I once believed that I was an agent of original thought, now in the five-o’clock shadow of life, I see that I am something like a lego-man—a composite of longings and various bits of knowledge that have been borrowed from a host of others.
And so here, issuing from my own blockhead, is a list things I would not have believed this morning, but now hold gently, perhaps even gingerly, but with confidence:
I believe that words, in moments of grace, as Elie Wiesel said, can attain the quality of deeds;
I believe that despite the crazed magnificence of our vanities, our screwy obsessions and our generally clingy, messed-up lives, our deepest desire is to be each other’s joy;
I think that an inner void—you know, that shadowy one at your heels which is the same one that smacks you on the forehead when you’re alone and silent—must not be leapt over, but into;
I believe you can love the earth and not love God, but you can’t love God without loving the earth;
that mycelium will remain mysterious;
that there is life on Gliese 581 C, and Charles Bukowski and Peter Popoff live there;
that the mind is not separate from the body, except perhaps for Benny Hinn, augurs and certain certified psychics (not to mention a few thousand French revolutionaries).
that the big bang happened because God was f-ing around with a cherry-bomb;
that a sock prefers the single life;
that snowflakes are the ghosts of fallen leaves;
that should you get anything absolutely right in life, it is critical you go back to correct it;
that if scientists were mere sceptics we still wouldn’t know about the Copernican system of planetary movement, and what would we do without that metaphor?
that beauty is intoxicating, and laughter is champagne;
that when the impulse strikes to go walking in the woods with the birds and the weeds, or even around the block, take it;
that doubt is necessary and healthy but that the spirit of skepticism is a sickness;
that most things we think are true are by way of other authorities, so it’s pretty critical we pick our mentors well;
that it was exalted certainty that sent the boxcars to Birkenau and not iffy disconsolate minds—which is to say that the primary reason the world is terrifying is because of fundamentalism, in any of its forms.

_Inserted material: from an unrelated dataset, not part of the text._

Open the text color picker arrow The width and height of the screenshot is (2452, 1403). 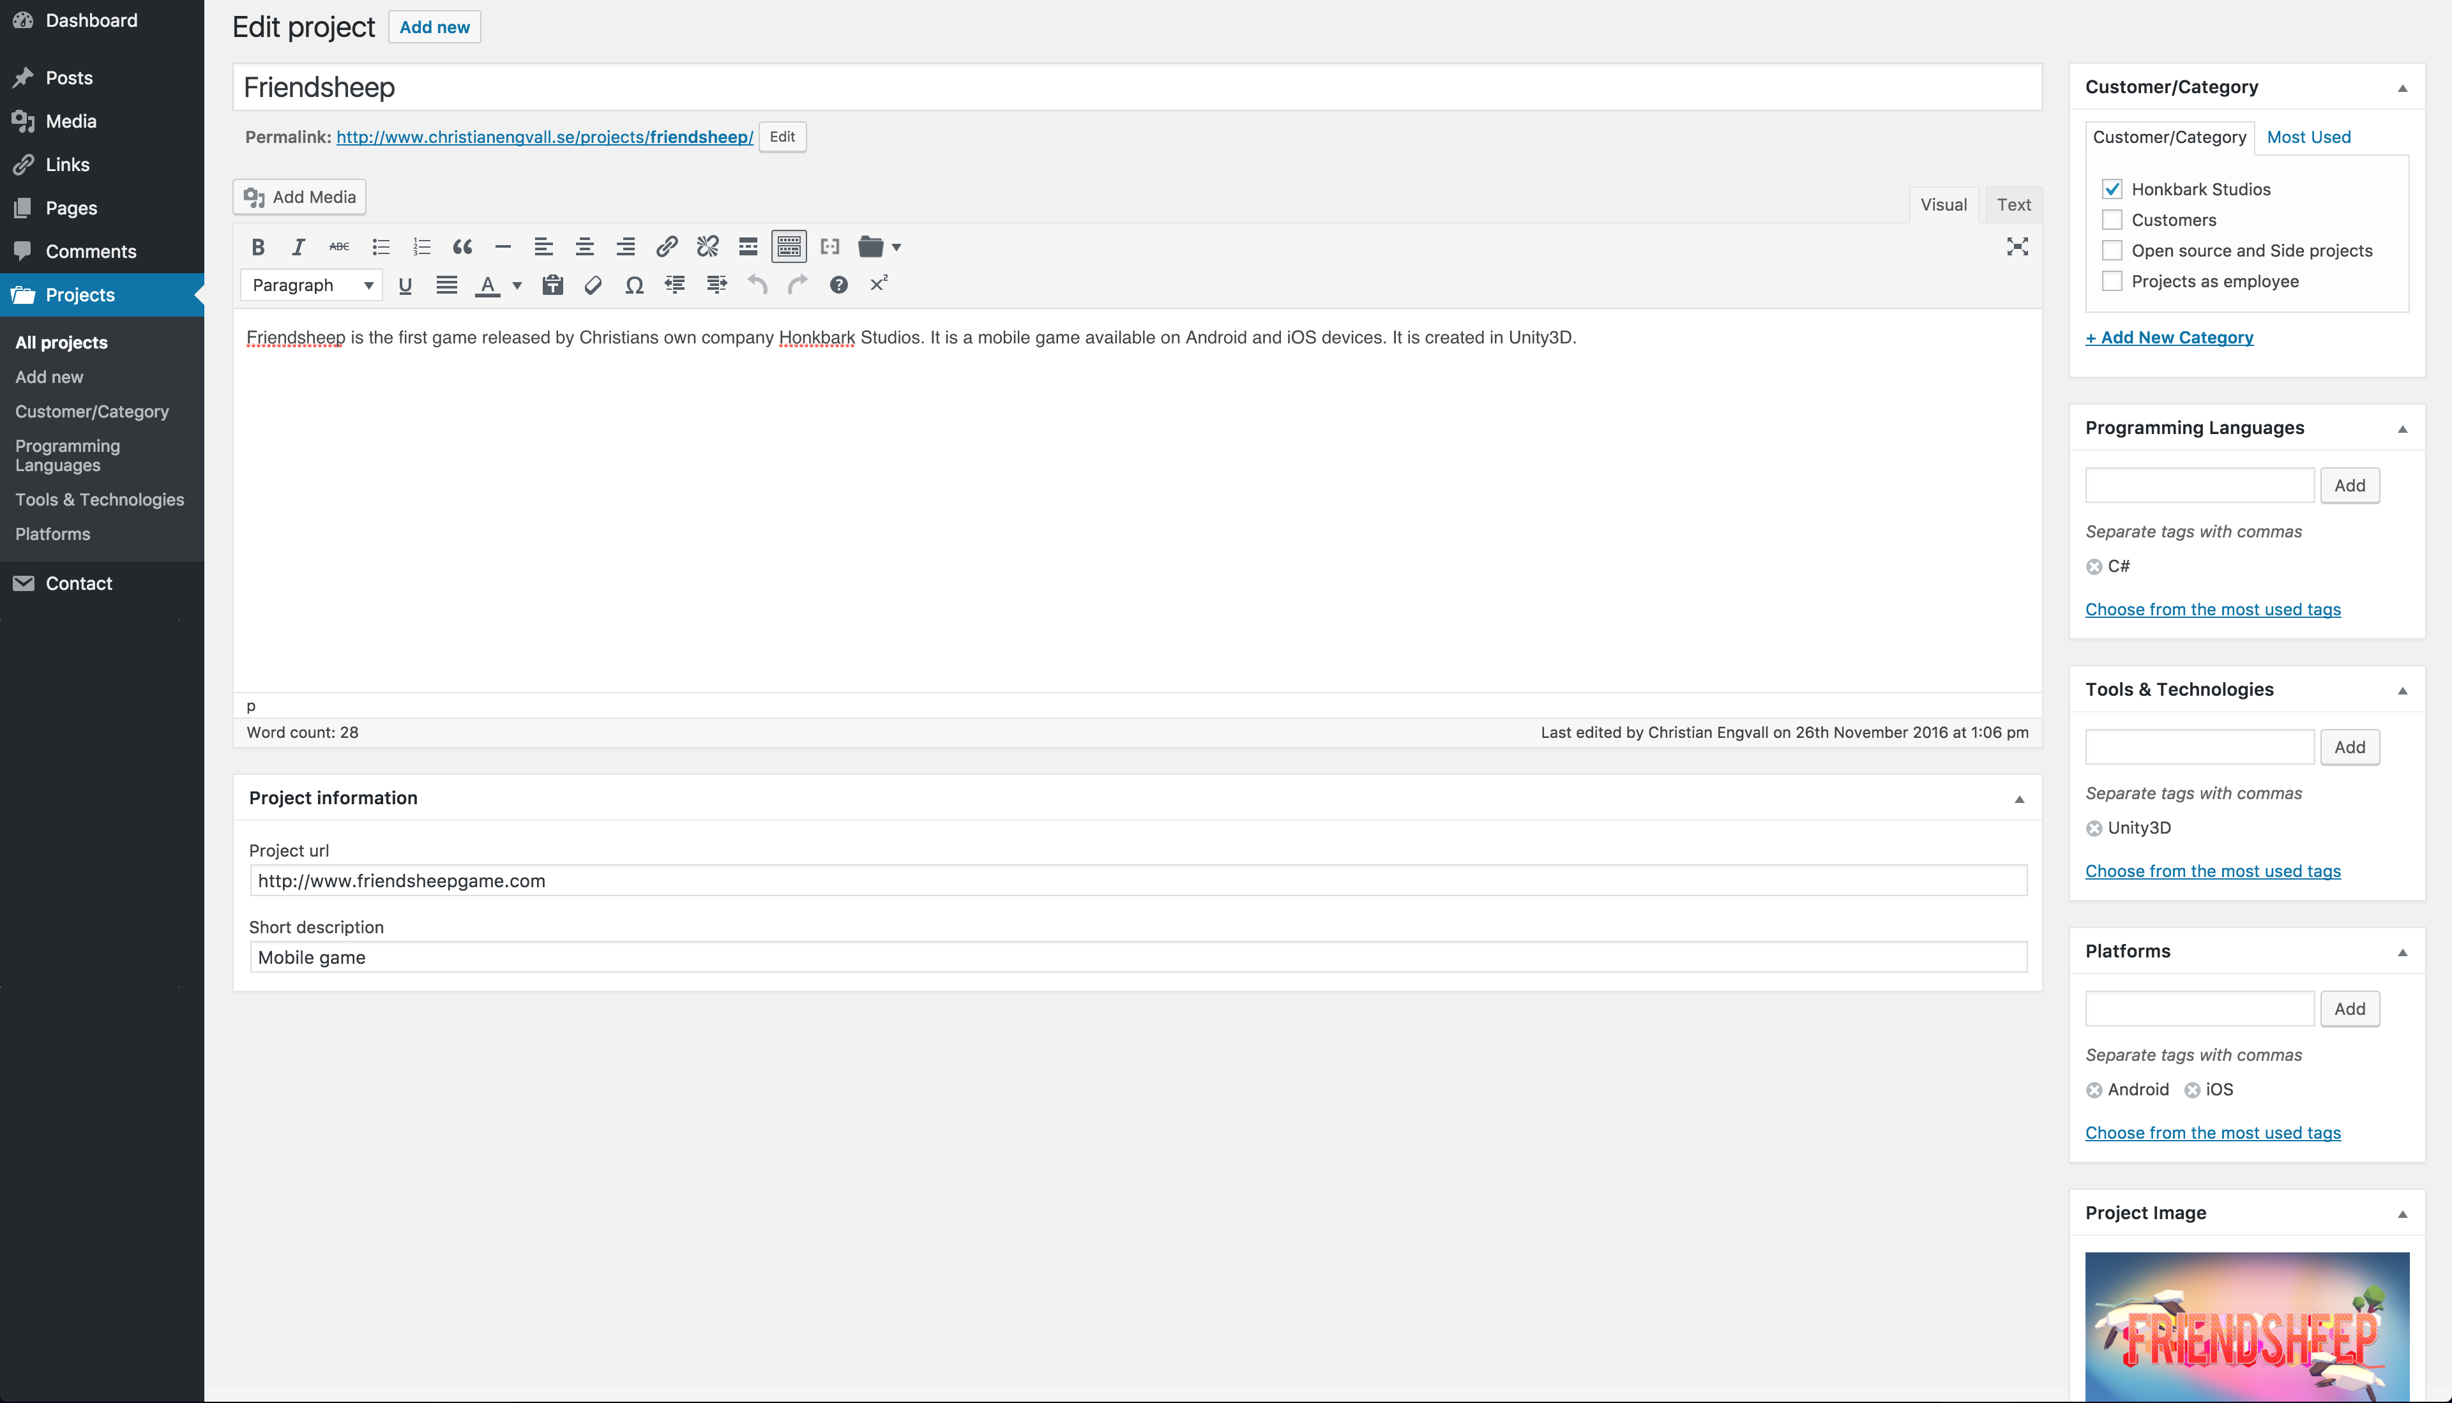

that to live without faith (and fundamentalism is the furthest thing from faith) is impossible, and to attempt it is a castration of life;
that there are more than a few fish swimming around with coins in their mouths, but Peter still had to fetch his pole and head to the sea;
that imagination stands on its own, but reason without imagination is dead;
that desire is triangular, and its nature is mimicry, which is why Nespresso paid Mr. Clooney 40 million dollars for his endorsement;
that the cosmic weirdness of grace means God loves Stephen Harper just as much as s/he does your grandchild or your friend’s baby, and that’s quite a lot.
that a cultural obsession with sex is not a sign of social depravity but an indication of deep loneliness;
that if and when we humans become fully real we will no longer impose ourselves upon creation but see ourselves as one aspect;
that Gary Larson and Al Purdy and Woody Guthrie were beautiful tellurians—each in their own way;
that science is humble in theory but not so much in practice and that this is what it has in common with religion;
that reason needs a trellis, faith needs a frame and theology needs poetry;
that both the existence and non-existence of God can be proven by symbolic logic—and a formally valid argument can nevertheless be false…so whaddya do with that?
that the argument of infinite regression is absurd, nevertheless, the earth rests on the back of a turtle, well, actually, a succession of turtles;
that positive universal claims and negative existential claims are not testable in all possible worlds—and all ravens are black, except for one or two, maybe;
that presuppositions are held viscerally and emotionally and half-consciously, and are located in the kidneys;
that God is a verb and not a noun;
that the word piffle can be appropriately applied to a plethora of propositions—including this one;
that things repair themselves if they are unplugged for a while, including humans;
that our deepest and dearest beliefs are not logically verifiable, and if they were, life would cease to be;
that “every separation is a link,” …thank you Simone Weil;
that miracle is still the best word to describe life’s origin;
that love-and-mercy is stronger than hate and violence, which pretty much sums up Jesus;
that Holderlin was shining in his wooden tower when he wrote, “But where danger is / grows the saving power also,” and so at the end, there’s no apocalypse of extremes, just the apokatastasis of hope, reconciliation and restoration, which is really more like a beginning…I know it’s a leap, but look around you, it’s one people keep taking.
Well, that’s pretty well it. Except to say that in the morning of life I thought time was a line, now, as I approach evening, I know that time folds, bends and has a thousand shapes we move in and out of—death, loss, hard, hard, hard, maybe it helps to wonder time.
Oh, and this: I used to think that love was to be discovered like some burnished gem at the top of a mountain. Now I know that love comes to find me in all the fractured layers of my life.
Years ago I knew many great and grand principles of life, today all I know is that a hug can be healing.